「「第二次世界大戦は75年前に終わってしまったし、これはドイツの話。...」ジョジョ・ラビット IvoryK2さんの映画レビュー(感想・評価)
「第二次世界大戦は75年前に終わってしまったし、これはドイツの話。...
「第二次世界大戦は75年前に終わってしまったし、これはドイツの話。まあ、気楽に戦争を茶化した映画を観ればいい。」
なんて思いながら観てたんですが。
「(戦争をはじめるのは簡単なことだ)、国民は常に指導者たちの意のままになるものだ。簡単なことだ。自分達が外国から攻撃されていると説明するだけでいい。そして、平和主義者については、彼らは愛国心がなく国家を危険に曝す人々だと公然と非難すればいいだけのことだ。この方法はどの国でも同じように通用するものだ。」(H.ゲーリング)
ヒトラーに忠誠を誓い、一人前の大人になるために、つまり、世界に冠たるドイツ国民として、ヒトラーユーゲントのキャンプに参加する10歳の少年ヨハネス
指導教官が陸軍大尉のクレンツェンドルフ
日本の戦争末期と同じく、まともに軍事情勢を判断できる将校なら、敗戦は間近であることは分かっている。
戦場がどのような場所であるかを知っていたのだろう、子どもたちを今更戦争に巻き込もうなんて気はなく、ヒトラーに忠誠を誓う子どもたちの戦争ごっこに付き合う。
ヨハネスの母ロージーと、この大尉だけが、正常な判断力を維持しているドイツ人として登場する。
たいていのアメリカ映画は、どんなに残虐非道な映画でもアメリカの民主主義の権化みたいのが登場して、、、、大抵、生き残る。

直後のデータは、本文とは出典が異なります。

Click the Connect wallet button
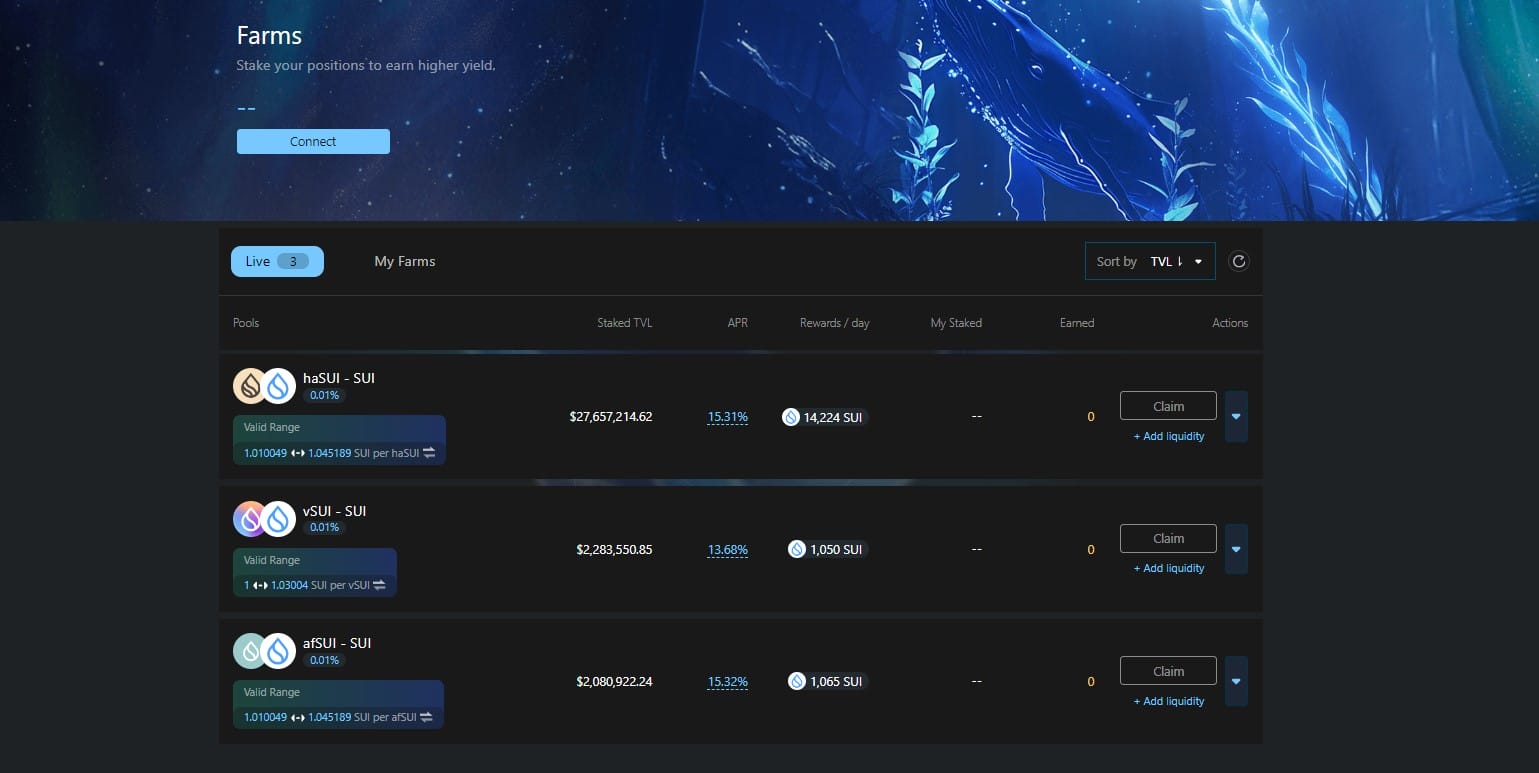 pos(313,141)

映画を観て言る側は、その民主主義の権化に自分を投影するものだから、ホッとして映画館を出ることができる。
しかし、この映画のクレンツェンドルフ大尉も、ロージーも生き残りはしない。
ゲシュタポに身分証明書を見せるように迫られたユダヤ人エルサは、死んだヨハネスの姉の身分証明書を見せようとするが、とっさにクレンツェンドルフ大尉がそれを取り上げ、身分を確認する。
「生年月日は?」
「1929年5月1日」
身分証明書にある日付は、5月7日だった。
しかし、クレンツェンドルフ大尉はそれを不問にして、エルサを解放する。
クレンツェンドルフ大尉とロージーに守られたヨハネスとエルサは、生き残る。
ヨハネスとエルサは、ロージーが自由な人がそれをすると言ったダンスを始め、映画が終わる。
これは「第二次世界大戦は75年前に終わってしまったし、これはドイツの話。」と思っていたが、「今の日本に向けた映画だったか」と思った。